BRANO →
·····

Helene Cooper è una giornalista affermata in America
ha scritto questo romanzo per raccontarci la sua storia di vita in Liberia,
fino alla fuga dopo il golpe militare. Cominciamo a conoscere Helene Cooper dal
1973, quando suo padre decide che è arrivato il momento di elevare il suo
status sociale e di cambiare dimora, trasferendosi nella grande casa di Sugar
Beach. La Liberia, è uno stato costruito dagli schiavi di ritorno dalle colonie
americane, ora uomini liberi. Non proprio africani, molto più americani. La
Liberia è ancora da costruire, quando nel 1820, i primi schiavi liberati dagli
Stati Uniti, attraversarono l’Oceano e vennero riportati in Africa. All'inizio
del XIX secolo fu fondata negli Stati Uniti la American Colonization Society (ACS), una organizzazione privata che si proponeva di
"promuovere ed eseguire un progetto per la colonizzazione dell'Africa da
parte delle persone di colore libere residenti negli Stati Uniti". Nel 1822, la società fondò la Liberia sulle coste dell'Africa
Occidentale, e finanziò la migrazione dei neri americani verso questa
"terra promessa", ma soprattutto venne finanziata per sistemare i
neri ormai liberi, lontani dagli Stati Uniti. Quando misero piede a terra,
erano rimasti in sessantasei uomini del centinaio che erano partiti dal porto
di New York sull’Elizabeth, altri morirono poco dopo distrutti da un’epidemia
di malaria. Erano i padri fondatori della Liberia, terra degli uomini liberi.

·····

DATI FORNITI →
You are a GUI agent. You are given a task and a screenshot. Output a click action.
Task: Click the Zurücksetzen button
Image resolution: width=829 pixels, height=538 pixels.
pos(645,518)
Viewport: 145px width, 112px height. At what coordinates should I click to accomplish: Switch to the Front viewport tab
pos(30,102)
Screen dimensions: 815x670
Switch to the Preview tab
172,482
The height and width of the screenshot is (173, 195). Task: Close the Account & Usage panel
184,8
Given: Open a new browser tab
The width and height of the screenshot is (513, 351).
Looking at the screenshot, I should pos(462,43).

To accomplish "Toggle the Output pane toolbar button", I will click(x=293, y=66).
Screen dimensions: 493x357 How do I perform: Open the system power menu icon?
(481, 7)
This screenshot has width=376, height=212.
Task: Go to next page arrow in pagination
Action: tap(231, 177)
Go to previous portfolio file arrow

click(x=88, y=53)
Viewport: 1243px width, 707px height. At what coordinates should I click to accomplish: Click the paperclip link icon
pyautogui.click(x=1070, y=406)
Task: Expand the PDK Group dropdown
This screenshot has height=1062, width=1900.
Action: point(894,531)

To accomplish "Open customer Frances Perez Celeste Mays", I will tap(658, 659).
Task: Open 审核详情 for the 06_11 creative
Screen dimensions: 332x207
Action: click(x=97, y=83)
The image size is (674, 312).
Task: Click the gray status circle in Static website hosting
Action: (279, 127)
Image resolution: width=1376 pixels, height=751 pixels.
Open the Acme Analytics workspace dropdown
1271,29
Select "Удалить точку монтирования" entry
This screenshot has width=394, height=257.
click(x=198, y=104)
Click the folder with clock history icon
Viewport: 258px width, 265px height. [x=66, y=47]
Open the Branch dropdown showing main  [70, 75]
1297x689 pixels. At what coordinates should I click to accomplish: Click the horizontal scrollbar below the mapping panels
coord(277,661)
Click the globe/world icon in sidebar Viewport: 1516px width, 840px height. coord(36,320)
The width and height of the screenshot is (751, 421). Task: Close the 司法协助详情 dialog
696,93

·····

COMPITI DA SVOLGERE →
a) Trascrivi per intero il brano sulla Liberia, senza cambiare nulla.
b) Nell'elenco, sostituisci "tab" con "scheda" nelle righe che partono da quella contenente "Viewport: 145px width, 112px" e terminano con quella contenente "will click(x=293, y=66).", entrambe comprese. Riporta soltanto queste righe e lascia invariato tutto il resto.

RISPOSTE AI COMPITI →
a)
Helene Cooper è una giornalista affermata in America
ha scritto questo romanzo per raccontarci la sua storia di vita in Liberia,
fino alla fuga dopo il golpe militare. Cominciamo a conoscere Helene Cooper dal
1973, quando suo padre decide che è arrivato il momento di elevare il suo
status sociale e di cambiare dimora, trasferendosi nella grande casa di Sugar
Beach. La Liberia, è uno stato costruito dagli schiavi di ritorno dalle colonie
americane, ora uomini liberi. Non proprio africani, molto più americani. La
Liberia è ancora da costruire, quando nel 1820, i primi schiavi liberati dagli
Stati Uniti, attraversarono l’Oceano e vennero riportati in Africa. All'inizio
del XIX secolo fu fondata negli Stati Uniti la American Colonization Society (ACS), una organizzazione privata che si proponeva di
"promuovere ed eseguire un progetto per la colonizzazione dell'Africa da
parte delle persone di colore libere residenti negli Stati Uniti". Nel 1822, la società fondò la Liberia sulle coste dell'Africa
Occidentale, e finanziò la migrazione dei neri americani verso questa
"terra promessa", ma soprattutto venne finanziata per sistemare i
neri ormai liberi, lontani dagli Stati Uniti. Quando misero piede a terra,
erano rimasti in sessantasei uomini del centinaio che erano partiti dal porto
di New York sull’Elizabeth, altri morirono poco dopo distrutti da un’epidemia
di malaria. Erano i padri fondatori della Liberia, terra degli uomini liberi.

b)
Viewport: 145px width, 112px height. At what coordinates should I click to accomplish: Switch to the Front viewport scheda
pos(30,102)
Screen dimensions: 815x670
Switch to the Preview scheda
172,482
The height and width of the screenshot is (173, 195). Task: Close the Account & Usage panel
184,8
Given: Open a new browser scheda
The width and height of the screenshot is (513, 351).
Looking at the screenshot, I should pos(462,43).

To accomplish "Toggle the Output pane toolbar button", I will click(x=293, y=66).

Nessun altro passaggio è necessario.